Content starts

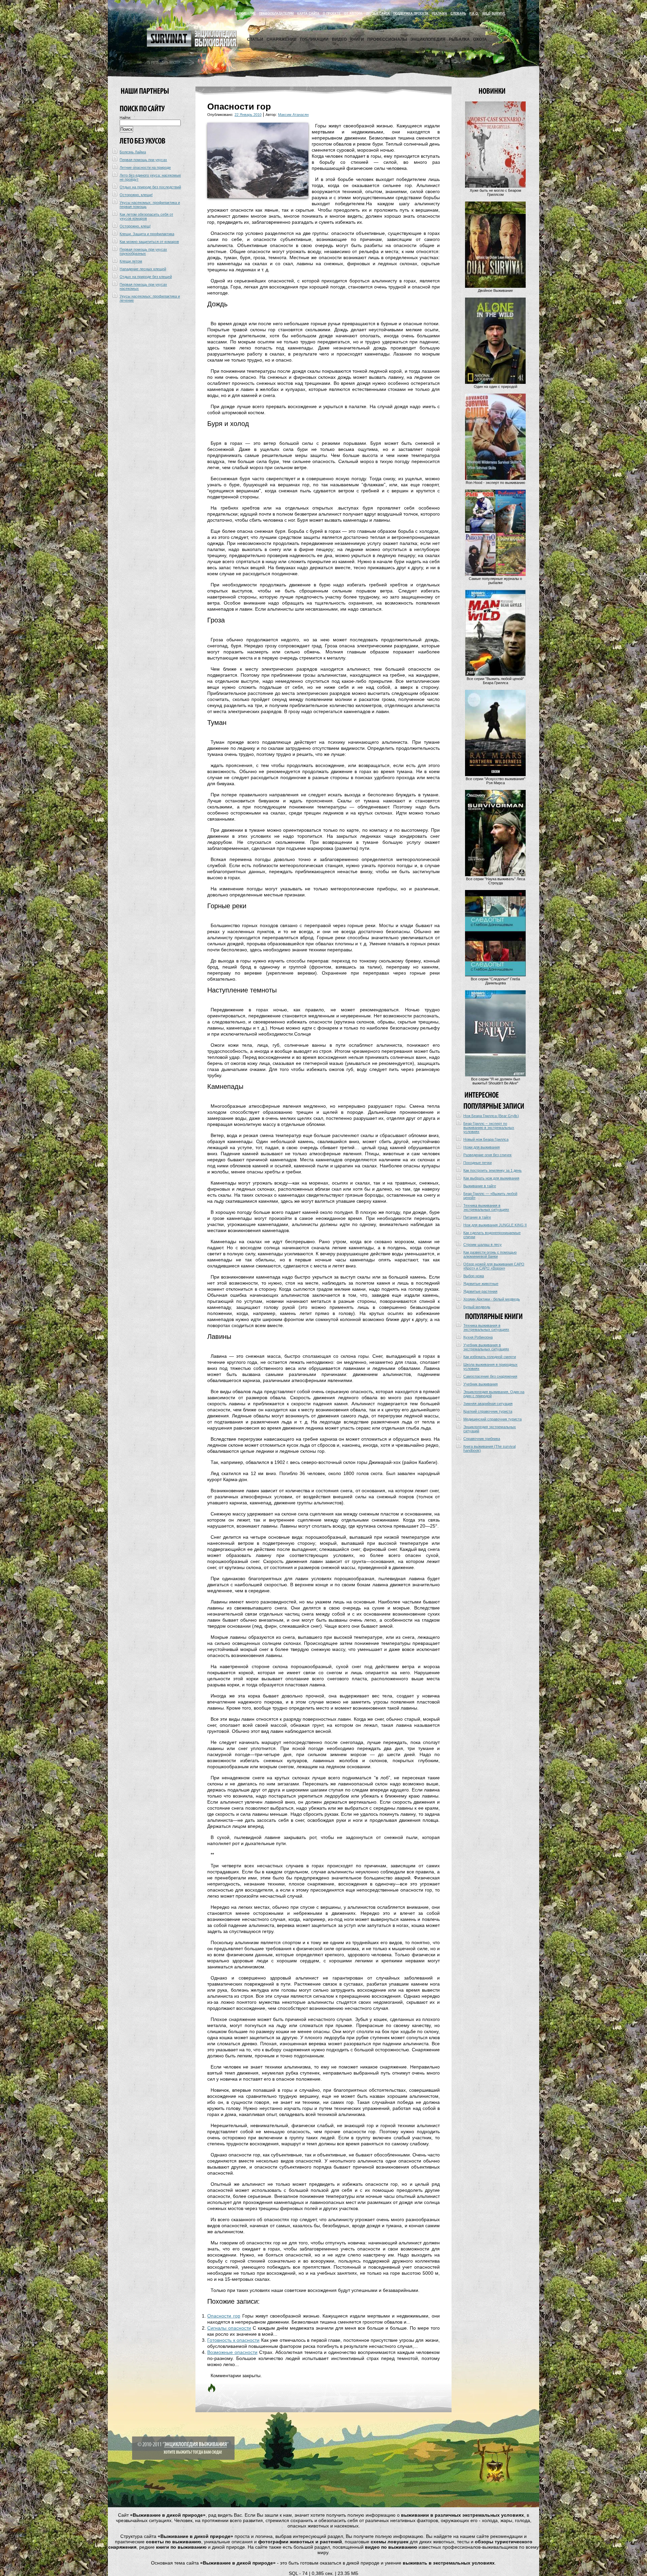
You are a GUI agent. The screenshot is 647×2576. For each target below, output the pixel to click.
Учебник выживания (480, 1384)
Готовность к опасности (233, 2340)
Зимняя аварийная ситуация (488, 1404)
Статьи (255, 39)
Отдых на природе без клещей (146, 277)
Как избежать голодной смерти (489, 1357)
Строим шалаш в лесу (482, 1245)
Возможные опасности (232, 2352)
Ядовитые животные (480, 1284)
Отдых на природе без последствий (150, 187)
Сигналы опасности (229, 2328)
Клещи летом (131, 261)
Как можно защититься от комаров (149, 242)
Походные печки (477, 1163)
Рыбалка (459, 39)
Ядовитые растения (480, 1291)
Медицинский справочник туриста (492, 1419)
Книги (357, 39)
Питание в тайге (477, 1217)
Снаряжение (282, 39)
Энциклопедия (427, 39)
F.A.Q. (474, 13)
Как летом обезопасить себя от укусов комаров (146, 216)
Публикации (314, 39)
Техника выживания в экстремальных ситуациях (486, 1207)
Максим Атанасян (293, 115)
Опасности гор (223, 2316)
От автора (353, 13)
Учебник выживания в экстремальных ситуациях (486, 1347)
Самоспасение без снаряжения (490, 1376)
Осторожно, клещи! (136, 195)
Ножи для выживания (481, 1147)
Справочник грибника (481, 1439)
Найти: (125, 118)
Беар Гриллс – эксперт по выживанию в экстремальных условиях (488, 1128)
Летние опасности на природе (145, 167)
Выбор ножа (473, 1276)
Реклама (439, 13)
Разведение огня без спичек (487, 1155)
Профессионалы (387, 39)
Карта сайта (308, 13)
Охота (480, 39)
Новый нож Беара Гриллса (486, 1139)
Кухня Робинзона (478, 1337)
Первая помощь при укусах (143, 160)
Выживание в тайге (479, 1186)
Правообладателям (276, 13)
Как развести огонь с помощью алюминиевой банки (490, 1254)
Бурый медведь (476, 1307)
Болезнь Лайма (133, 152)
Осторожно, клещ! (135, 226)
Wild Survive (493, 13)
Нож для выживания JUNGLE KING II (495, 1225)
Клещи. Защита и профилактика (147, 234)
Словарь (458, 13)
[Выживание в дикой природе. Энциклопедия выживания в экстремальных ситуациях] (192, 45)
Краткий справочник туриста (487, 1411)
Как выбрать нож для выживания (491, 1178)
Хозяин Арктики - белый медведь (491, 1299)
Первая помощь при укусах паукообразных (143, 251)
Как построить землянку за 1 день (492, 1170)
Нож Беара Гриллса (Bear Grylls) (491, 1116)
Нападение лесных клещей (143, 269)
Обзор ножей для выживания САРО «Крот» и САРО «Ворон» (493, 1266)
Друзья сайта (378, 13)
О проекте (332, 13)
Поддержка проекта (410, 13)
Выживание (245, 13)
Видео (339, 39)
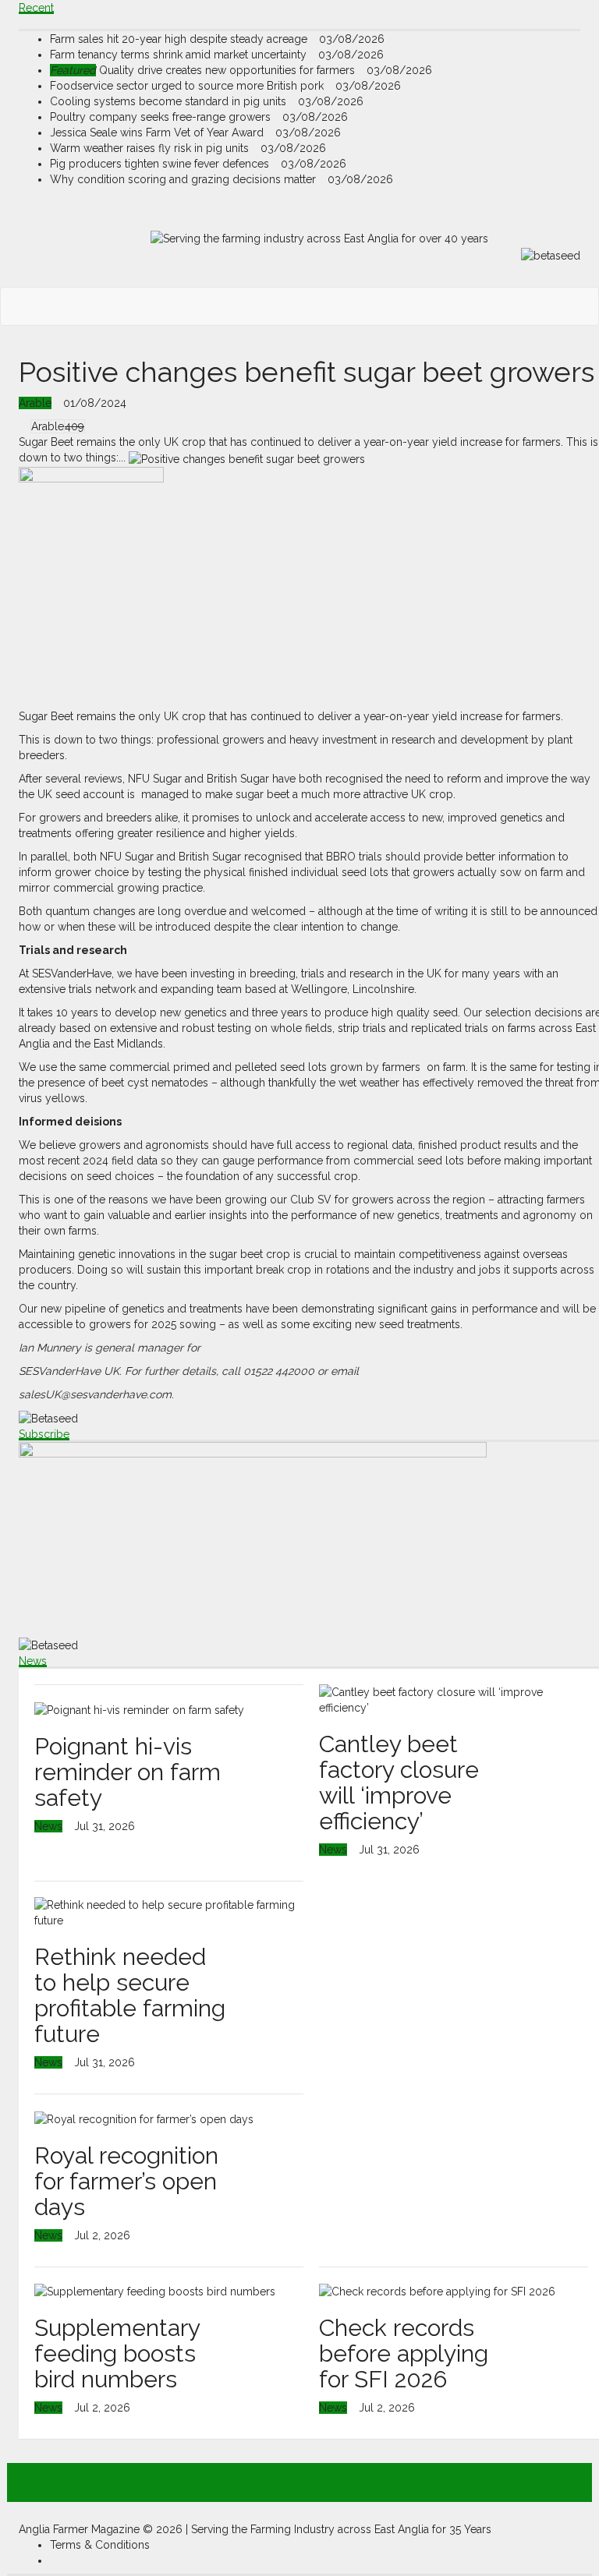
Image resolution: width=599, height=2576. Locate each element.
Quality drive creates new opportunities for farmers (204, 70)
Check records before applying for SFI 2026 (403, 2353)
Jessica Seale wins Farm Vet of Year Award (158, 132)
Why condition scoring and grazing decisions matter (184, 179)
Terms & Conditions (100, 2545)
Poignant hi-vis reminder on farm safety (127, 1772)
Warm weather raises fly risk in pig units (151, 148)
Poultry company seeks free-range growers (162, 117)
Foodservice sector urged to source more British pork (188, 86)
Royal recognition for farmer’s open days (126, 2181)
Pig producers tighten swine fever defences (161, 163)
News (33, 1661)
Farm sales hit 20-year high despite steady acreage (180, 39)
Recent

Content ends

* Task directions *
Take the line containing "Летние опасности на природе (145, 167)" as the first line and the last line of the data above as the final one, and output exactly the lines between them, inclusive, with no pictures.

* Result *
Летние опасности на природе (145, 167)
Выбор ножа (473, 1276)
Реклама (439, 13)
Разведение огня без спичек (487, 1155)
Профессионалы (387, 39)
Карта сайта (308, 13)
Охота (480, 39)
Новый нож Беара Гриллса (486, 1139)
Кухня Робинзона (478, 1337)
Первая помощь при укусах (143, 160)
Выживание в тайге (479, 1186)
Правообладателям (276, 13)
Как развести огонь с помощью алюминиевой банки (490, 1254)
Бурый медведь (476, 1307)
Болезнь Лайма (133, 152)
Осторожно, клещ! (135, 226)
Wild Survive (493, 13)
Нож для выживания JUNGLE KING II (495, 1225)
Клещи. Защита и профилактика (147, 234)
Словарь (458, 13)
[Выживание в дикой природе. Энциклопедия выживания в экстремальных ситуациях] (192, 45)
Краткий справочник туриста (487, 1411)
Как выбрать нож для выживания (491, 1178)
Хозяин Арктики - белый медведь (491, 1299)
Первая помощь при укусах паукообразных (143, 251)
Как построить землянку за 1 день (492, 1170)
Нож Беара Гриллса (Bear Grylls) (491, 1116)
Нападение лесных клещей (143, 269)
Обзор ножей для выживания САРО «Крот» и САРО «Ворон» (493, 1266)
Друзья сайта (378, 13)
О проекте (332, 13)
Поддержка проекта (410, 13)
Выживание (245, 13)
Видео (339, 39)
Image resolution: width=599, height=2576. Locate each element.
Quality drive creates new opportunities for farmers (204, 70)
Check records before applying for SFI 2026 (403, 2353)
Jessica Seale wins Farm Vet of Year Award (158, 132)
Why condition scoring and grazing decisions matter (184, 179)
Terms & Conditions (100, 2545)
Poignant hi-vis reminder on farm safety (127, 1772)
Warm weather raises fly risk in pig units (151, 148)
Poultry company seeks free-range growers (162, 117)
Foodservice sector urged to source more British pork (188, 86)
Royal recognition for farmer’s open days (126, 2181)
Pig producers tighten swine fever defences (161, 163)
News (33, 1661)
Farm sales hit 20-year high despite steady acreage (180, 39)
Recent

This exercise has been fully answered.